Second, when using Competing Cause, there is no need for user to modify data. The software modifies the data for the user to fit the model. Here is what the software does conceptually. I use "Appliance.jmp" as an example.
- For every cause code, create a copy of the entire data. Suppose the current cause code is 9. And I have a copy of entire data of 36 rows.
- Create two new columns: Left and Right.
- For every row, if the cause code is 9, simple copy over Time Cycles to both Left and Right. Row example, the second row.
- If cause code is not 9, copy Time Cycles to Left, but fill Right with a missing value. You may recognize this represents a right censored observation. Take the first row as an example, whose failure cause is 1. Because it is competing cause, cause 1 happened first. If we pretend 1 did not happen, and the system will fail due to cause 9, the failure time should be some where after 11 cycles, but we don't know when.

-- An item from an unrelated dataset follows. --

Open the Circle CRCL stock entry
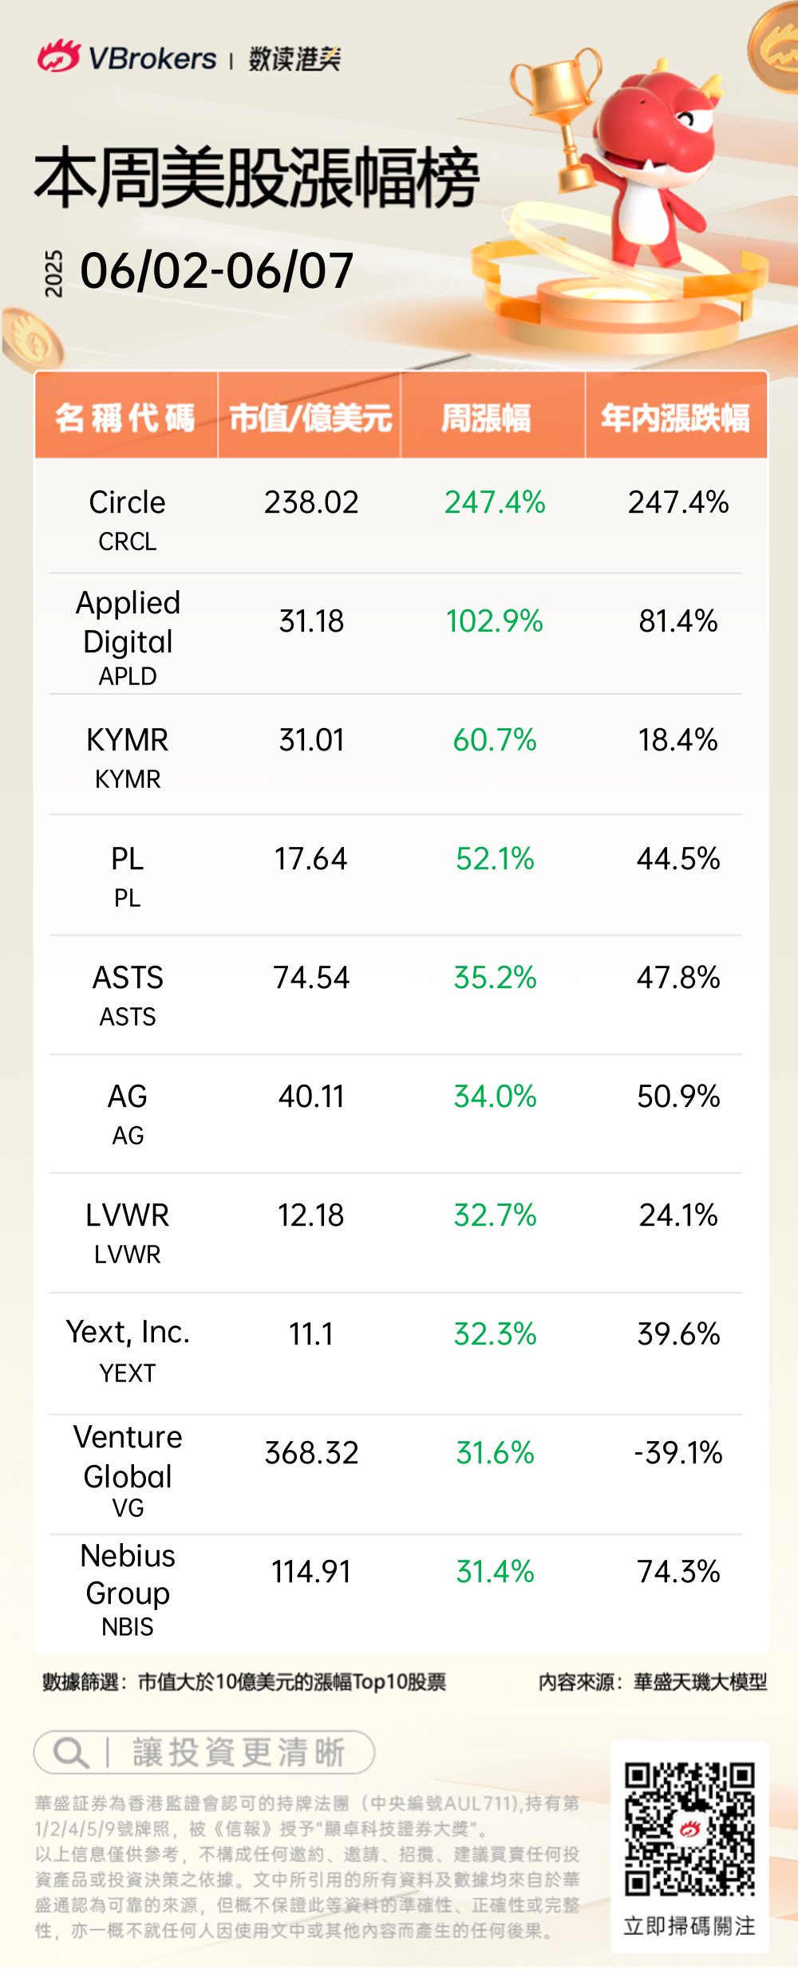Viewport: 798px width, 1969px height. tap(128, 518)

So for this row, the software copies 11 to Left, and fill Right with a missing value.
- Now Left and Right are the new columns that should go to Y Time to Event role, if you want to fit a distribution to cause code 1.
This is what the new data look like:
If you analyze the modified data using Life Distribution like this:
You can get the same Weibull estimates same as those from Competing Cause analysis.

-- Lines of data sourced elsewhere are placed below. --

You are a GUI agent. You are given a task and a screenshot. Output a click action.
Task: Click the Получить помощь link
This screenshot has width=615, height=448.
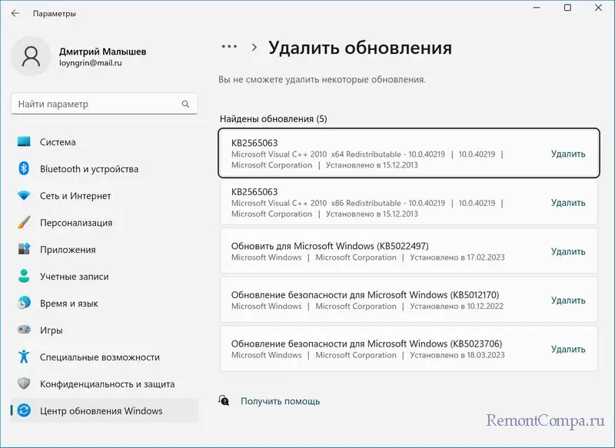click(280, 401)

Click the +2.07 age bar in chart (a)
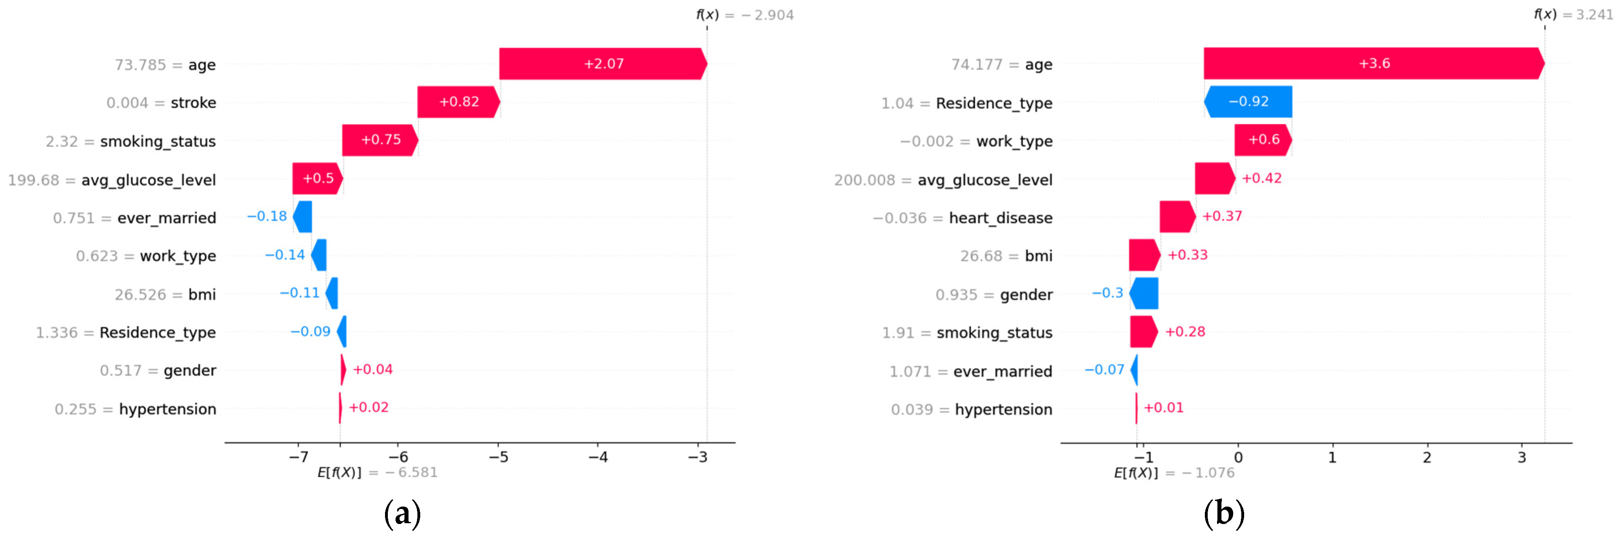tap(603, 63)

This is the result from Competing Cause by running the embedded script in Appliance.jmp.
And this is the result from Life Distribution using the modified data.
Repeat for all cause code values. And you get the full results of distributions for all causes. The software does all those for the user, and eventually aggregates all fitted distributions into one that is the failure distribution of the system.
To conclude, I want to emphasize, "Competing Risk Mixture" and "Competing Cause" are two different analyses. Decision of using which should be made upon whether there is information of failure causes.
In the end, to your last question, Fit Life by X does not support Competing Risk Mixture type distributions.